- [Quoted text]:
# # # # # # #
[Libguestfs] libnbd: When are callbacks freed

Eric Blake eblake at redhat.com
Thu Jul 13 18:37:21 UTC 2023


On Thu, Jul 13, 2023 at 04:18:03PM +0000, Tage Johansson wrote:
> 
> > > So is there any safe way to get some description of the error from a
> > > completion callback apart from a non-zero number? It isn't too
> > > helpful to report to the user that the read operation faild with -1.
> > As I recall, from the callback, no.
> > 
> > The error is not lost however, it will be returned by the API call
> > itself.  eg. If you're in nbd_aio_opt_list -> callback (error) then
> > nbd_aio_opt_list will return -1 and at that point you can use
> > nbd_get_error to report the error.
> 
> 
> I don't understand. If I call `nbd_aio_opt_list()` with a completion
> callback. `nbd_aio_opt_list()` will return immediately, maybe with a
> successful result. But the command is not complete until
> `nbd_aio_is_connecting()` returns `false`, so the completion callback may be
> invoked with an error after `nbd_aio_opt_list()` has returned.

When you call nbd_aio_opt_list(), here are several possible scenarios
that can[*] happen (not exhaustive, but should be a good starting
point for thinking about it):

1. pre-transmission early failure
- call nbd_aio_opt_list
  - early failure detected, nothing queued to send to server
  - call list_callback.free if provided
  - call completion_callback.free if provided
  - nbd_aio_opt_list returns -1
- nbd_aio_is_negotiating is unchanged (the early failure did not
  change the state, .callbacks were not invoked, and .free is done
  before aio)

2. command succeeds after blocking
- nbd_aio_is_negotiating is true (otherwise we were in scenario 1)
# # # # # # #
- [Data provided]:
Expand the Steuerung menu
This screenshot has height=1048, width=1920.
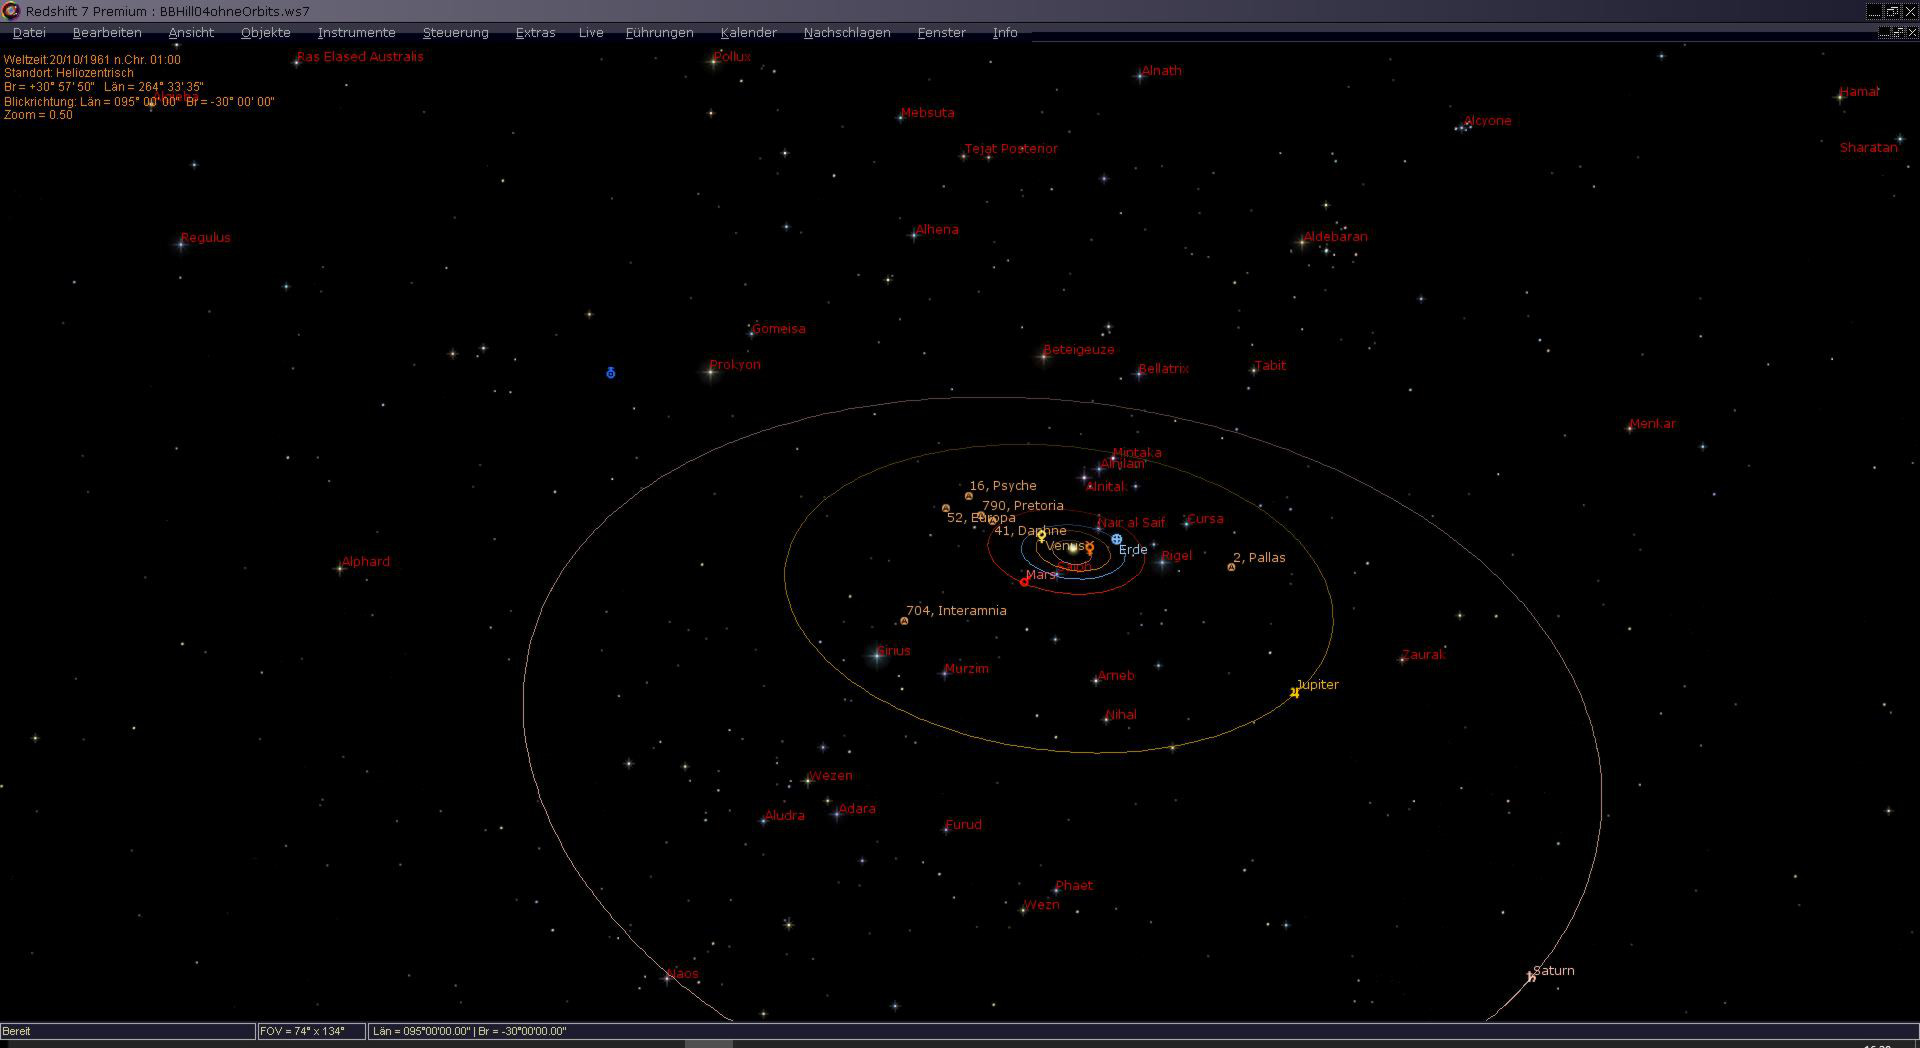(x=455, y=33)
# # # # # # #
- [Written problem]:
Write out everything in the libnbd message from "1. pre-transmission early" down to "in scenario 1)", substituting "initial failure" for each "early failure".

- [Output of the task]:
1. pre-transmission initial failure
- call nbd_aio_opt_list
  - initial failure detected, nothing queued to send to server
  - call list_callback.free if provided
  - call completion_callback.free if provided
  - nbd_aio_opt_list returns -1
- nbd_aio_is_negotiating is unchanged (the initial failure did not
  change the state, .callbacks were not invoked, and .free is done
  before aio)

2. command succeeds after blocking
- nbd_aio_is_negotiating is true (otherwise we were in scenario 1)